Adding ObsERV to PIONEER means we can potentially treat patients with cancer types that could not be treated before, such as patients with a low tumor mutational burden (TMB), and thereby having few targetable neoantigens. Concretely, we show proof of concept in the preclinic that we can design ERV-based therapies that give durable tumor protection and mounts poly-functional T-cell responses (both CD8+ and CD4+). We further demonstrate that the number of expressed ERVs in a tumor is associated with response to immunotherapy in patients with low TMB. This supports that ERVs constitute an additional antigen source for cancer immunotherapy and that our preclinical findings may translate to the clinic. A large-scale analysis of several cancer types demonstrates that cancers with low TMB may still express a large number of ERVs. In short, this means that immunotherapy can be effective in a much larger population.
Endogenous viral elements could be a key component to overcome a fundamental limitation of immunotherapy, namely, identifying good neoantigens in patients afflicted by cancers with few mutations. Our findings spark hope for bringing tailored therapies to a lot more cancer patients than previously anticipated.

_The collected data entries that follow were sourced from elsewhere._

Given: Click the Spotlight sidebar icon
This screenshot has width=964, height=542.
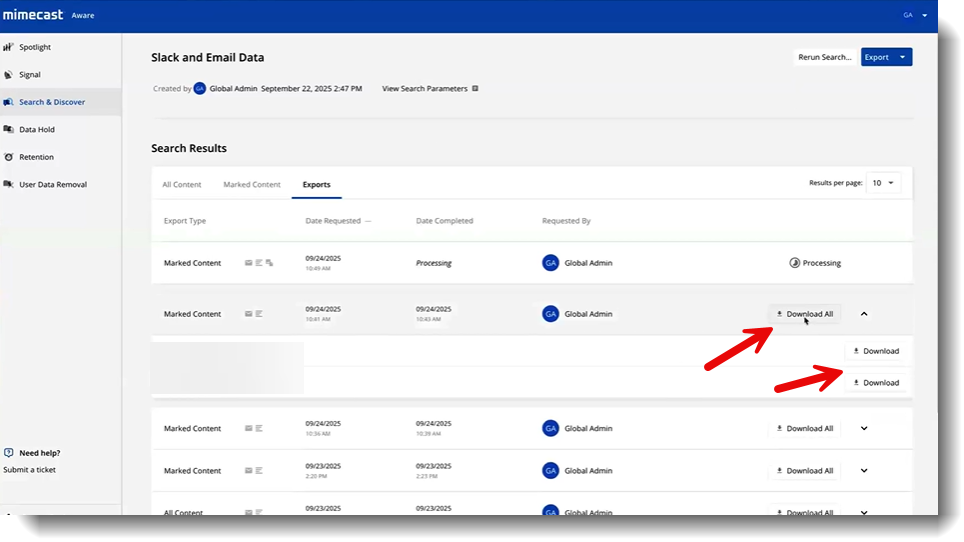Looking at the screenshot, I should (x=9, y=47).
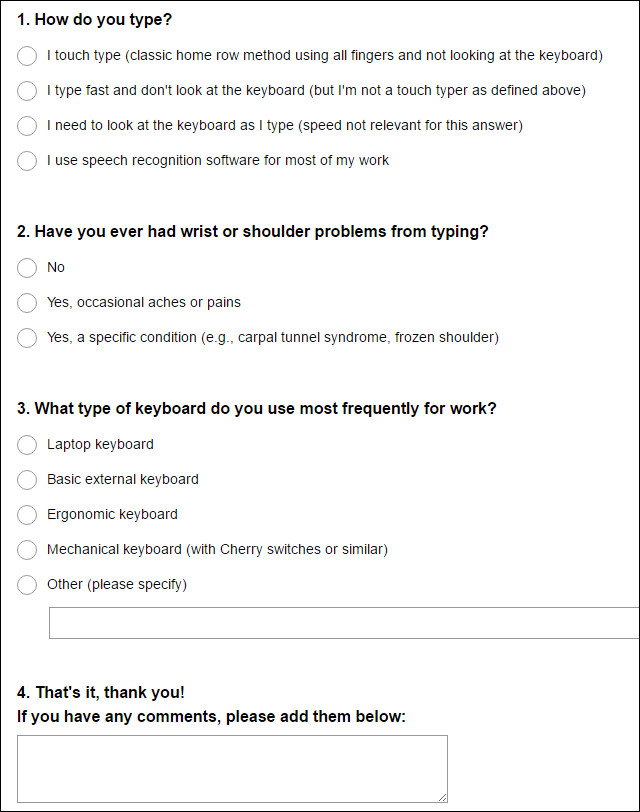Select 'No' for wrist or shoulder problems
Viewport: 640px width, 812px height.
point(27,268)
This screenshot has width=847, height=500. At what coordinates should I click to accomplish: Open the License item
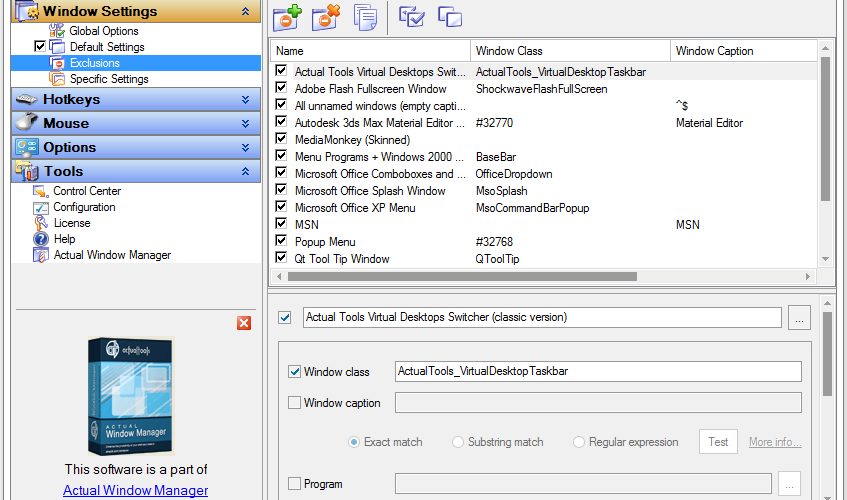tap(72, 223)
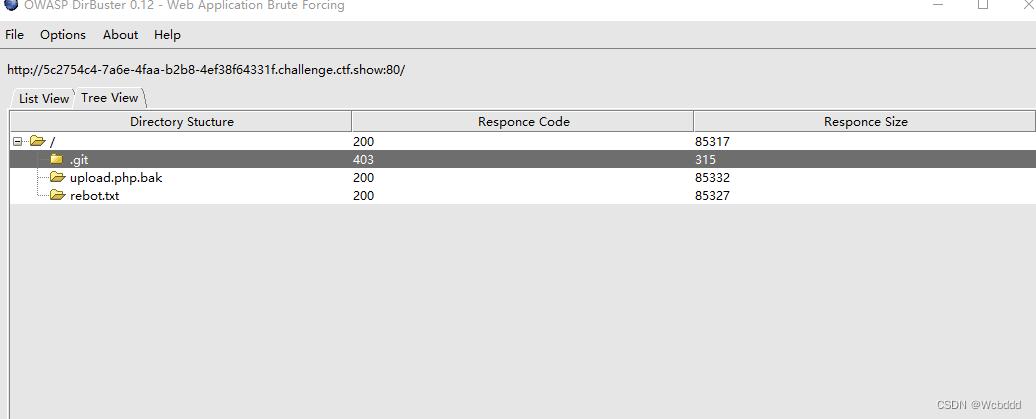Image resolution: width=1036 pixels, height=419 pixels.
Task: Open the Help menu
Action: click(167, 35)
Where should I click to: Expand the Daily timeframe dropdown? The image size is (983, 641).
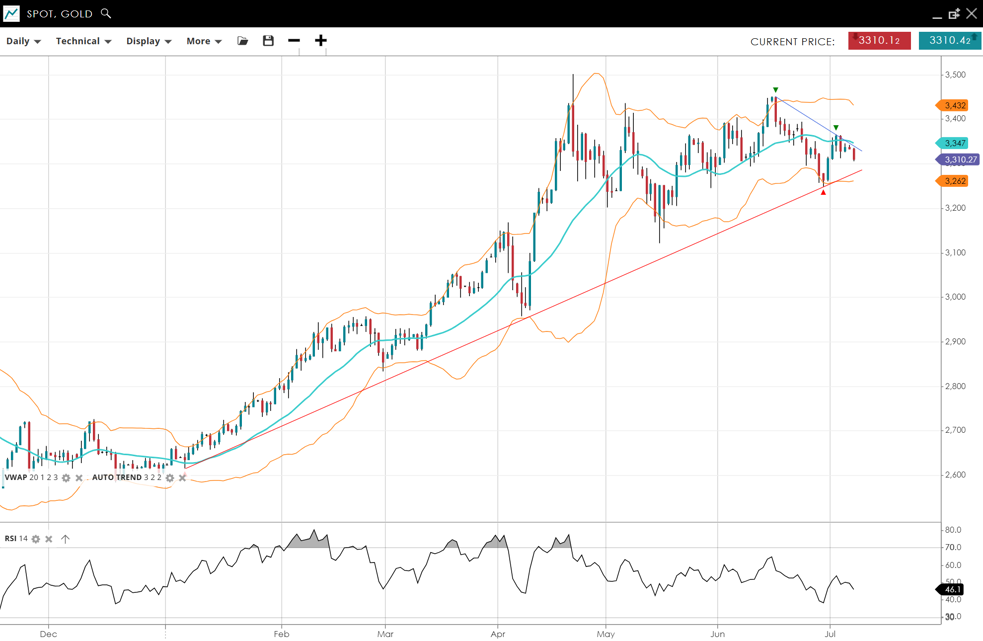pos(23,41)
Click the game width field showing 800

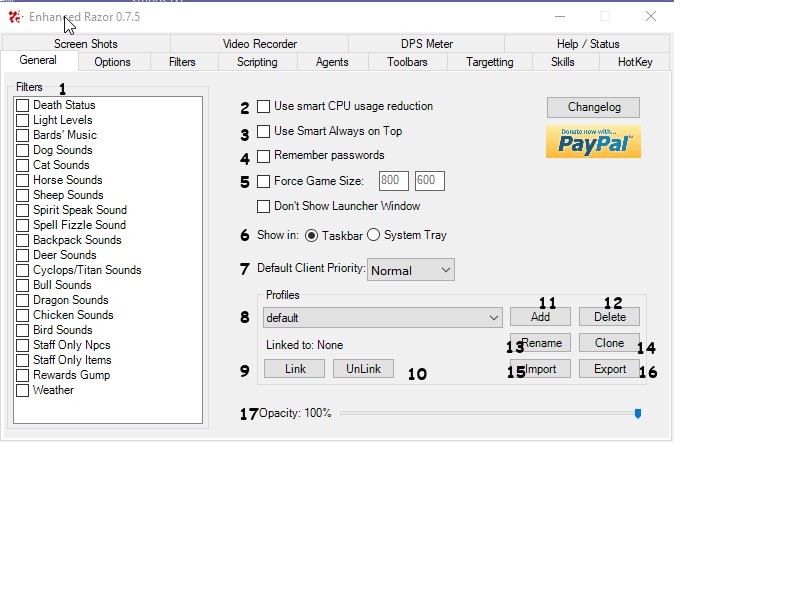(x=393, y=181)
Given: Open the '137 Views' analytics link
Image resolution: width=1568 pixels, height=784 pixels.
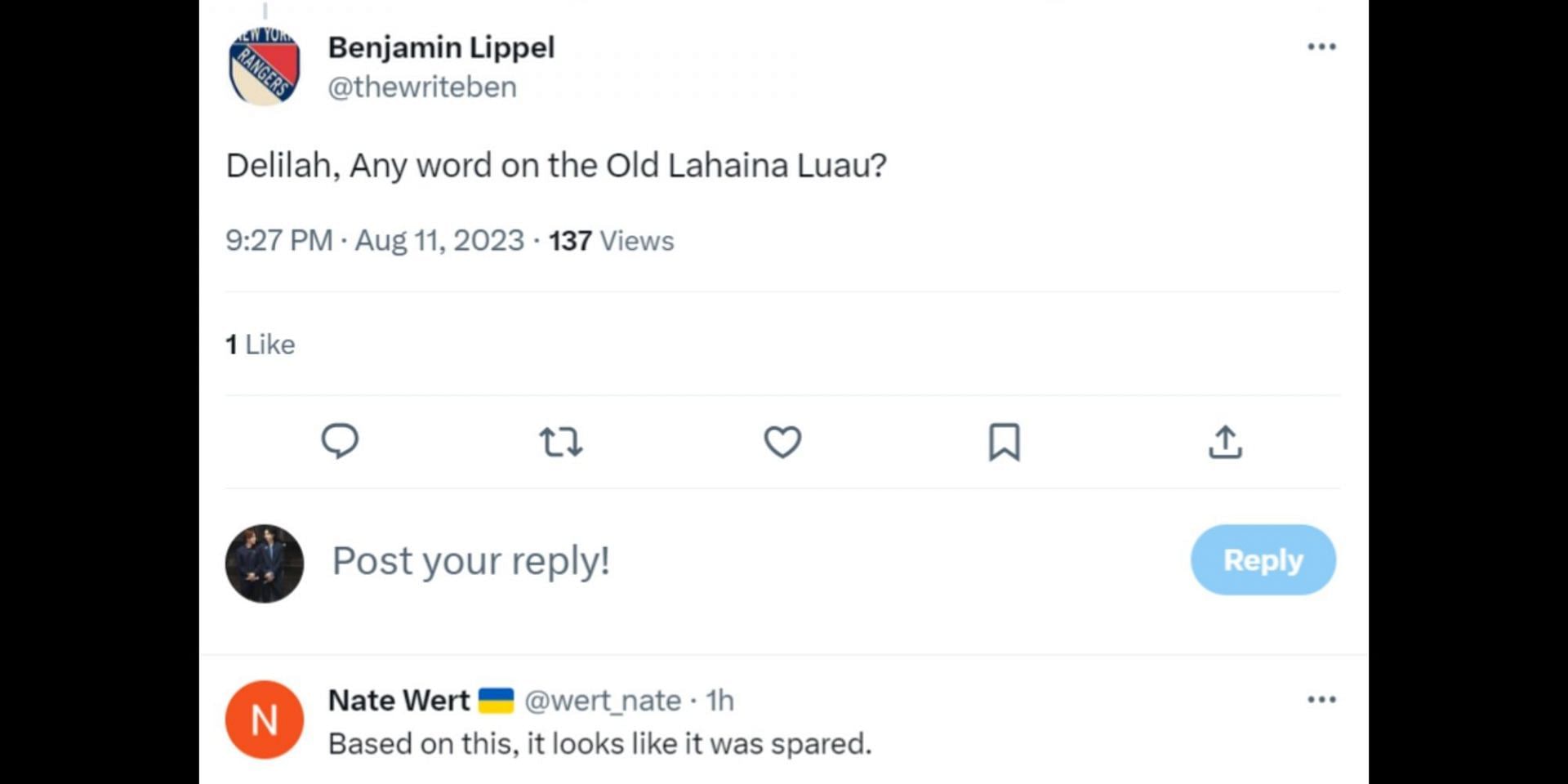Looking at the screenshot, I should 611,241.
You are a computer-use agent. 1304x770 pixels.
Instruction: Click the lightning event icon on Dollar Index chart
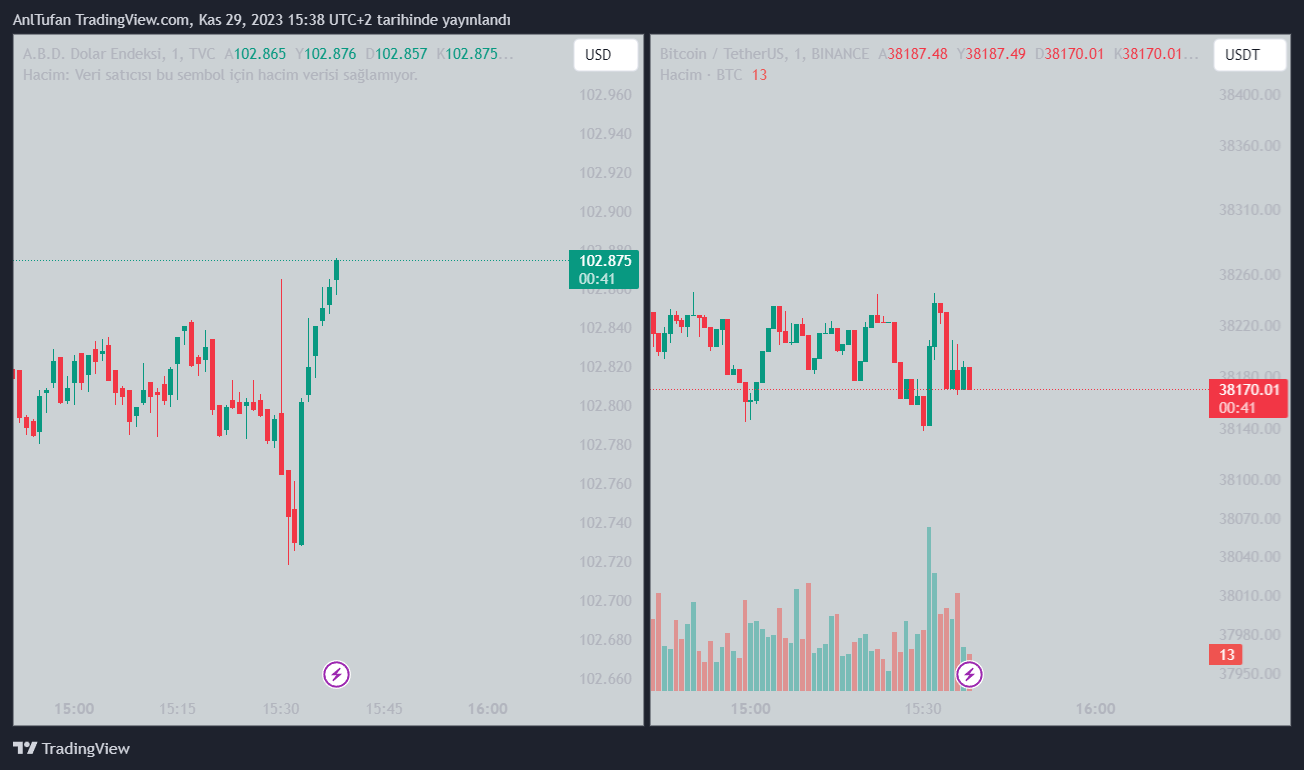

Professor Anthony W. Purcell
Evaxion’s unique approach
Endogenous retroviruses (ERVs) have been described in the literature as potential antigens in the past, and other companies are developing cancer vaccines based on ERVs. However, those approaches rely on finding ERV antigens that are shared amongst many patients, which heavily limits the number of patients that can be treated. Our approach is new because we determine which ERVs are relevant for each patient in a personalized manner. We can identify protective antigens by ObsERV and incorporate them into a personalized vaccine. To our knowledge, we are also the first to discover that the presence of ERVs in cancers can be used to predict a patient’s response to immunotherapy.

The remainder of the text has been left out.